Species: Calamintha Grandiflora

Common Name: Mint Savory, Large-Flowered Calamint, Satureja Grandiflora

 

 

Calamints are close cousins to garden mint, without the spreading invasive habit, and a more delicate fragrance. This plant is native to Europe and the Middle East.

This selection forms an upright, bushy mound of soft green, oval-shaped leaves. Rose-pink flowers are studs on short spikes among the leaves in midsummer. This will slowly spread to form a small patch, attractive to butterflies  and bees for their pleasantly fragrance.

CULTIVATION

Plants are hardy to about -15°c, easy to grow perennial that prefer a well-drained dry to moist neutral to alkaline soil and a warm sunny position. Calamintha plants can be used for ground cover and it is sometimes cultivated as a medicinal herb for household use; generally grows in damp woods and scrub and limestone.

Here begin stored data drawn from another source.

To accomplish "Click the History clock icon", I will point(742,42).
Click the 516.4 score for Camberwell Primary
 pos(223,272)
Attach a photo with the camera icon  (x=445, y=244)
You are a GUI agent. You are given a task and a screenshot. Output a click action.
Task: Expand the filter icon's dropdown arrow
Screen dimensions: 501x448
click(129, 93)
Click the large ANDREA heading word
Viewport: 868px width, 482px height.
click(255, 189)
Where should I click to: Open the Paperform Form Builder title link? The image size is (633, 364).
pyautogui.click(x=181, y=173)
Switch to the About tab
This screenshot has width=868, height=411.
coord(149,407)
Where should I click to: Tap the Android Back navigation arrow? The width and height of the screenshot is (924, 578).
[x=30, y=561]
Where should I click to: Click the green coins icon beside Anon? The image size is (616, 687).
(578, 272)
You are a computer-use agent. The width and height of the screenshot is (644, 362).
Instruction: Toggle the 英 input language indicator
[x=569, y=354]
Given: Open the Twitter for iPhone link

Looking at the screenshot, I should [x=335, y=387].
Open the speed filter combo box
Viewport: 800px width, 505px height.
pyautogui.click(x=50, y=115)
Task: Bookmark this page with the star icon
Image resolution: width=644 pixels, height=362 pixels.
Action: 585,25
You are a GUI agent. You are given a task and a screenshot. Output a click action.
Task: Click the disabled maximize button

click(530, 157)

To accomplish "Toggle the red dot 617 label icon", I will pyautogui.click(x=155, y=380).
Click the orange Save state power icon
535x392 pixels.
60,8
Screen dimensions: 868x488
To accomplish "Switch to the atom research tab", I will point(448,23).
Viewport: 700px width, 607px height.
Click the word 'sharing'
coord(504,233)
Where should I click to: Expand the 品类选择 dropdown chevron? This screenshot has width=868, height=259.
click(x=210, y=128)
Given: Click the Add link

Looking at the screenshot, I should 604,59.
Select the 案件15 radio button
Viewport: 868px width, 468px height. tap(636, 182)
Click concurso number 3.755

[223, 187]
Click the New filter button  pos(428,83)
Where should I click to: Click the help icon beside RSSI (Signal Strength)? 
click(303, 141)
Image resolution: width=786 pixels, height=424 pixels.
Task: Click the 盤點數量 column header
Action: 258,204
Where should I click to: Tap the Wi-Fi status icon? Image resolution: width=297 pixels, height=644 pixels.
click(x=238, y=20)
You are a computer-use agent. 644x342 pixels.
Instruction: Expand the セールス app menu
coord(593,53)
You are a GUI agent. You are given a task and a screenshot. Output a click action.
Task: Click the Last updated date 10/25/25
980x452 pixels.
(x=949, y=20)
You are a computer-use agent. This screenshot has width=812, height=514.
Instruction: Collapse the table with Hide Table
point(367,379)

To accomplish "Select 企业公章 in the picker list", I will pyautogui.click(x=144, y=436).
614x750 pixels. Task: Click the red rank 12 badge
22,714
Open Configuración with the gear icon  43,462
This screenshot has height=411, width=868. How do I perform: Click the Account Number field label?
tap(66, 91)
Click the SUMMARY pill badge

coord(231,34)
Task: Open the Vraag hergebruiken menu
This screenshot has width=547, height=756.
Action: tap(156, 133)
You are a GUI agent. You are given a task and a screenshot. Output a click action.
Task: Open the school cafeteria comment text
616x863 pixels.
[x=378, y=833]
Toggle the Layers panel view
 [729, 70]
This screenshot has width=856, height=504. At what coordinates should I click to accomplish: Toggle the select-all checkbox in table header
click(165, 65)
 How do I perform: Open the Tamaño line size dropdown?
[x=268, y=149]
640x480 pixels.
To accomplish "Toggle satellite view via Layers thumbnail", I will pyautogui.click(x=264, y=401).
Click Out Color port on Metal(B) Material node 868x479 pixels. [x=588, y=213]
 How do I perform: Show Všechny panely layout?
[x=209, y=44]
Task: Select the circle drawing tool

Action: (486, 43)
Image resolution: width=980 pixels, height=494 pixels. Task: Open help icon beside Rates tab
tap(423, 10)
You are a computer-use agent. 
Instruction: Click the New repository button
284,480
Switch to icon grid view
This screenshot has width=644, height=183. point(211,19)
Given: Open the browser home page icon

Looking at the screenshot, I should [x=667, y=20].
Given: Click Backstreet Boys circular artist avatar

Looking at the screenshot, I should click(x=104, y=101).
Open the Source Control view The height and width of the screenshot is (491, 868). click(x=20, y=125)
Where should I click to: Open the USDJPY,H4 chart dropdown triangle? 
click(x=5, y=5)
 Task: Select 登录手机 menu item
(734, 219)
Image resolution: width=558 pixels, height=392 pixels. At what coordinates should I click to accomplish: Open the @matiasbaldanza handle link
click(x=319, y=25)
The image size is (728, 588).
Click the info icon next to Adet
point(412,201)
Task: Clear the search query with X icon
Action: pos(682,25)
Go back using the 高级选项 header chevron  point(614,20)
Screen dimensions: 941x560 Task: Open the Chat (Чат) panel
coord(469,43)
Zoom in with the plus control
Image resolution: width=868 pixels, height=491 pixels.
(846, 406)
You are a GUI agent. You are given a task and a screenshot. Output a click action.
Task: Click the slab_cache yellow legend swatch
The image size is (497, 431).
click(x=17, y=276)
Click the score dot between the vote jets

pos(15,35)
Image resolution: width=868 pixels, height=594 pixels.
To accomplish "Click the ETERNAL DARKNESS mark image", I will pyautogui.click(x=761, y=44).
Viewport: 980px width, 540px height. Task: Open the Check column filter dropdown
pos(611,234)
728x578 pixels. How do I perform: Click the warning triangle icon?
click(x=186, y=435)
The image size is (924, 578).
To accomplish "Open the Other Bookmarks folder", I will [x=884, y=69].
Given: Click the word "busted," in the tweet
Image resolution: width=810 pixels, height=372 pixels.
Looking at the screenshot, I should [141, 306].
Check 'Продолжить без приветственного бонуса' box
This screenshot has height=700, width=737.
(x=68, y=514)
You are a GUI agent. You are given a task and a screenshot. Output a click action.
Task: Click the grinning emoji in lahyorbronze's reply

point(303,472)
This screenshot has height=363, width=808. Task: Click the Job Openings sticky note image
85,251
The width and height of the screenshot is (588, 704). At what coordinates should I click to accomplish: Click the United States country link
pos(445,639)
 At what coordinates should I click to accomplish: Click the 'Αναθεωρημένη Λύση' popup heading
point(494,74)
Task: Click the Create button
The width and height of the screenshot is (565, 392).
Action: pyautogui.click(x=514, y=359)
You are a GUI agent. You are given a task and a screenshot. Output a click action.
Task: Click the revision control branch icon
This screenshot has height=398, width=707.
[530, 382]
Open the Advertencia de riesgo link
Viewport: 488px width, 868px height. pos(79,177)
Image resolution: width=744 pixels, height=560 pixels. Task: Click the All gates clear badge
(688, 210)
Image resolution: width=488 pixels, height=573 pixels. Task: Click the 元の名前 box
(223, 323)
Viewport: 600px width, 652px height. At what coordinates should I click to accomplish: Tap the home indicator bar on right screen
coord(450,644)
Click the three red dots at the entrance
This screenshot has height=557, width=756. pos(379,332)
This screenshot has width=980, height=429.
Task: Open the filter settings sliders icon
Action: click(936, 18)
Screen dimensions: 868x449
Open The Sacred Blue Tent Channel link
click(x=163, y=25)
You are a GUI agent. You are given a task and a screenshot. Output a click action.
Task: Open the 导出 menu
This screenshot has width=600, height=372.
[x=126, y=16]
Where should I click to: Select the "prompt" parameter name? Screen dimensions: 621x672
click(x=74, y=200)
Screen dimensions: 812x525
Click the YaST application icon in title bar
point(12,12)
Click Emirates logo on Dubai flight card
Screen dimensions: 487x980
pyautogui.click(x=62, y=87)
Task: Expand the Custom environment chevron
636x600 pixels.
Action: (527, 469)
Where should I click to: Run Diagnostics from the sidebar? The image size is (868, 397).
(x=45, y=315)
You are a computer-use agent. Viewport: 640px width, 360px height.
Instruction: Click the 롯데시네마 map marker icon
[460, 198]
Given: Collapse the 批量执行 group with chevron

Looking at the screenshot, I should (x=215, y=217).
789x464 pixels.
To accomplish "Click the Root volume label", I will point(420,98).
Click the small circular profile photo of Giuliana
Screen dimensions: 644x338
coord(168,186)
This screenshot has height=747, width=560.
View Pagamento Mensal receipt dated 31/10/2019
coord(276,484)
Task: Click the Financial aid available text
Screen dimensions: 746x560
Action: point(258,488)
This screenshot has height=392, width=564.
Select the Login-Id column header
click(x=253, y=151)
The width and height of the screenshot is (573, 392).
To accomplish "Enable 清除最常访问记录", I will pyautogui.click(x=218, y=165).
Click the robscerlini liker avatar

CULINARY USE AND MEDICINAL PROPERTIES

From the leaves, you can prepare a very refreshing, sweet and aromatic tea. The best time to harvest the leaves is exactly when the plant comes into flower and used as a flavoring. It has a pleasant delicate mint-like fragrance, and being more delicate can have much uses in the kitchen in the making of sauces and whatever your creativity suggests.

The whole plant is aromatic, diaphoretic, expectorant, febrifuge and digestive. The leaves are best harvested in summer as the plant comes into flower, and are dried for later use. An infusion is beneficial in cases of flatulent colic and weaknesses of the stomach, it is also used to treat depression, insomnia and painful menstruation.